With Seiko, their lower-end mechanical movements (such as the NH35) are so cheap to buy that you might as well just run it until it stops working, and then replace the entire movement.
What do you know about Citizen watches? Like the Eco-Drive line.
 
What do you know about Citizen watches? Like the Eco-Drive line.
Very little. I just know a bit about the NH35 and similar Seiko movements because often found in AliExpress watches (and I have a couple of those).
 
What do you know about Citizen watches? Like the Eco-Drive line.
It is a quartz movement. They use solar cells underneath the dial that power a rechargable Li-on battery. There was a really expensive high end movement that was a mixed automatic-solar powered one but it's unobtanium (I've never even seen a movement on the net). Seiko has something similar in the Seiko Solar (and also the kinetic quarz movement). The Japanese goverment did/does a manditory tech sharing program for the large conglomerates.

I don't deal with Quartz repairs because usually it's impossible to find parts. Hell I don't even change quartz watch batteries unless it's for a friend or family lmao.
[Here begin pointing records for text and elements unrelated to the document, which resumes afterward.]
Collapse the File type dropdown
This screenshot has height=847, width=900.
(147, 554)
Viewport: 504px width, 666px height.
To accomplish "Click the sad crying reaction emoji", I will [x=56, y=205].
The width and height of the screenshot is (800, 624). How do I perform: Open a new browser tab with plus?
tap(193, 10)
Citizen (Miyota) mechanical movements are good. Some of the movements can be a bit noisy but thati is if you're a snob, nothing you'll hear if you use it in daily life. They don't have anything extremely fancy like a co-axial escapment (George Daniels / Omega) or a dual-impulse movement (Seiko) though.
 
Let's be real here, China will grow larger.
Nationalism will bring us victory!

Anyways. Did you know that if you buy a watch (mechanical, sometimes quartz) it's John Deere levels of anti-repair? They have been trying their damnest to kill the independent watchmaker. To repair a SWATCH (or most watch groups nowdays), you need a special "license" to buy these parts from them, and you are inventoried the broken part which you must return. Currently, most of the watch brands are made by ETA SA (a Swatch subsidiary) actively blacklist horologists who do make "unauthorized/unlicensed" repairs, don't return broken parts, etc. ETA got broken up but the Europeans all conspire to have service done at their technicians (and then pay jack shit). They usually don't bother fixing it anymore and just toss the movement and put a new one in lmao.
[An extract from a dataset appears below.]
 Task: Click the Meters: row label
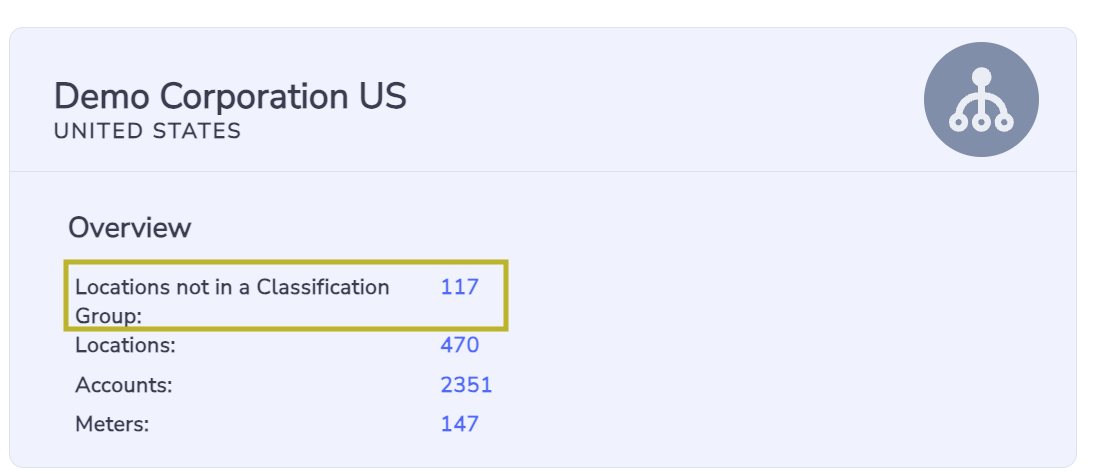112,424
The other independent watchmakers that don't clone off ETA are Liaoning (Chinese, so still a bit of ip theft), Mitoya/Citizen (Japan), Seiko (Japan), Orient (Japan), Casio (Japan), Ronda (Swiss), VMF (Swiss), Stella (Ex-ETA). Most don't supply parts either.

The Chinese ones do supply parts, Mitoya does, Seiko might.
Swiss watchmakers seem to have deserved being BTFO by Seiko. I am apalled at how can Swatch keep a straight face selling junk disposable wristwatches. Chinese watches from Ali Express might be better.